THE PROBLEM: Filter the entries for lines with the word "Plattenschrank".

DATA SHOWN:
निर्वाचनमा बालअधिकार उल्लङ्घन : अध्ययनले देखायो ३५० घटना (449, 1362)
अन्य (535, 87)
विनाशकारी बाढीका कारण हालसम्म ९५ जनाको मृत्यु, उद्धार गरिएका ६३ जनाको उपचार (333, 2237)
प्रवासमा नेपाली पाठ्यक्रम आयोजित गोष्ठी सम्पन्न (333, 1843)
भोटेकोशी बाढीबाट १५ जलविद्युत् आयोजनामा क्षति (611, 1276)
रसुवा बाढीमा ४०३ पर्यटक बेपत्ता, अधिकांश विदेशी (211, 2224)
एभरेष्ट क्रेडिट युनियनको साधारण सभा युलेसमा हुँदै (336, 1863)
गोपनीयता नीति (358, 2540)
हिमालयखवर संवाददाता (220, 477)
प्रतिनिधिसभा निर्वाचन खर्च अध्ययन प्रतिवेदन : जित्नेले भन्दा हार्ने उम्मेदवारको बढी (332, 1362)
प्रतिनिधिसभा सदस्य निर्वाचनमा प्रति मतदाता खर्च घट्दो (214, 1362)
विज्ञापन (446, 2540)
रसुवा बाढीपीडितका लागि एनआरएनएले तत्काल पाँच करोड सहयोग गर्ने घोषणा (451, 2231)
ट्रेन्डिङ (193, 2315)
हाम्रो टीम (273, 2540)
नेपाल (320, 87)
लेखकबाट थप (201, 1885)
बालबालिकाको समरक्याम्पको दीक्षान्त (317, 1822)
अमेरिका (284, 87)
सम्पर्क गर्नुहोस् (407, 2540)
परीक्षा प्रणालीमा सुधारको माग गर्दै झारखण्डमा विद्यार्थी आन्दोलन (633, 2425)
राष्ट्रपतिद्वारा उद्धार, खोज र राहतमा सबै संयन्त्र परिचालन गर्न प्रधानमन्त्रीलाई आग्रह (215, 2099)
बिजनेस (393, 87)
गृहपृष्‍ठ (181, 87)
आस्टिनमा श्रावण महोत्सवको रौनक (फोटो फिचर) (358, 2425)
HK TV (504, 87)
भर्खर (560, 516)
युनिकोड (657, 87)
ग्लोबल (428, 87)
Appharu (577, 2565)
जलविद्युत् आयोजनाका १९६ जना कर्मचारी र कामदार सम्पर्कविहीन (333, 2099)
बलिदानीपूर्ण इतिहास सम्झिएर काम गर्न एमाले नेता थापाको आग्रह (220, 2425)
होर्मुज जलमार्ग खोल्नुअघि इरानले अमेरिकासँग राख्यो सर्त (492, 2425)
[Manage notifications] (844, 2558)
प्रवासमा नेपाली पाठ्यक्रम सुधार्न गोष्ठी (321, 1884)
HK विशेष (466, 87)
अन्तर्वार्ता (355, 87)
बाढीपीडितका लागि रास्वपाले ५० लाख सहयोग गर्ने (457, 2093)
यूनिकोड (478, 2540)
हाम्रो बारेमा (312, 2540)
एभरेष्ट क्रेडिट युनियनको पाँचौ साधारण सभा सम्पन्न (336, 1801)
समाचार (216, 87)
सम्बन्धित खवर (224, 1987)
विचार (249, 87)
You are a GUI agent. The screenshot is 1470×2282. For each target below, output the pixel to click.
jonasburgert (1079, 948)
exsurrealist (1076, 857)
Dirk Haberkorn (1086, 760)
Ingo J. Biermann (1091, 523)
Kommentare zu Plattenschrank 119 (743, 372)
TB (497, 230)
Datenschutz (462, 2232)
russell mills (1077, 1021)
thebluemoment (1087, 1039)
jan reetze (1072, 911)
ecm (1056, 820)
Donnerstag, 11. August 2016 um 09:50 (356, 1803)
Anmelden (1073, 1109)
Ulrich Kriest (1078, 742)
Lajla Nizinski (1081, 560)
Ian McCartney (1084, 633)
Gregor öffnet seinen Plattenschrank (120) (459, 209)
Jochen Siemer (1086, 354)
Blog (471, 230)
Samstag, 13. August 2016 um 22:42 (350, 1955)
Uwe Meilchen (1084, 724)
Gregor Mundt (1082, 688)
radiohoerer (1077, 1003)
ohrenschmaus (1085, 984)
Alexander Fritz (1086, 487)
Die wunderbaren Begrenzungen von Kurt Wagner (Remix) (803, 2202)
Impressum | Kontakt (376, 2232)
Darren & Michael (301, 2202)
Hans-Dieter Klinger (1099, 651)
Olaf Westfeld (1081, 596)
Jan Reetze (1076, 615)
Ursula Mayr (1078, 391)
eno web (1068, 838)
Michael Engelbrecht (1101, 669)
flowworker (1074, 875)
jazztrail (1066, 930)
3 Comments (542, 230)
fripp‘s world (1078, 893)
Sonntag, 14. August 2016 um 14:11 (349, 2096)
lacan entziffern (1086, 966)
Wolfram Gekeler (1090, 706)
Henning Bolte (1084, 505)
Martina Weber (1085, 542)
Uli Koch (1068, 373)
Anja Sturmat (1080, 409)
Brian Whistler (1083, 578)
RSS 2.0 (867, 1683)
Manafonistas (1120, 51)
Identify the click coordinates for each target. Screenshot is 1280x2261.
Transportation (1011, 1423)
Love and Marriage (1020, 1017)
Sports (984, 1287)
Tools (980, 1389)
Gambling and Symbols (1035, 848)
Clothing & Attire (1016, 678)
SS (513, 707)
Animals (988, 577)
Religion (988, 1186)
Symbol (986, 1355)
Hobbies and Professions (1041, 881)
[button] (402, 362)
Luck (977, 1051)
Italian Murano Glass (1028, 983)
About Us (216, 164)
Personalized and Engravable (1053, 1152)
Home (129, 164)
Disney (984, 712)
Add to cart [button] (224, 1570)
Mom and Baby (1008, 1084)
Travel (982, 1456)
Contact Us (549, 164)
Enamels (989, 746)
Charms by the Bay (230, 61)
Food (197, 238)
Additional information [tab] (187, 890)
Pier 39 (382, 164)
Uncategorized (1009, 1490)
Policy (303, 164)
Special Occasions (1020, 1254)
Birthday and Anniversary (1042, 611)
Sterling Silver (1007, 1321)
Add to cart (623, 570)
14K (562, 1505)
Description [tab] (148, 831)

RESULT OF THIS EXERCISE:
Kommentare zu Plattenschrank 119 (743, 372)
Gregor öffnet seinen Plattenschrank (120) (459, 209)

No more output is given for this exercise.